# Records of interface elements

───

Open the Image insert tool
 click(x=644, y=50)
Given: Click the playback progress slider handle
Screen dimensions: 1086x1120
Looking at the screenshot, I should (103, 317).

───

# EXERCISE PROMPT
Quote all of the material above word for word, reproducing every line without change.

# REPLY
Open the Image insert tool
 click(x=644, y=50)
Given: Click the playback progress slider handle
Screen dimensions: 1086x1120
Looking at the screenshot, I should (103, 317).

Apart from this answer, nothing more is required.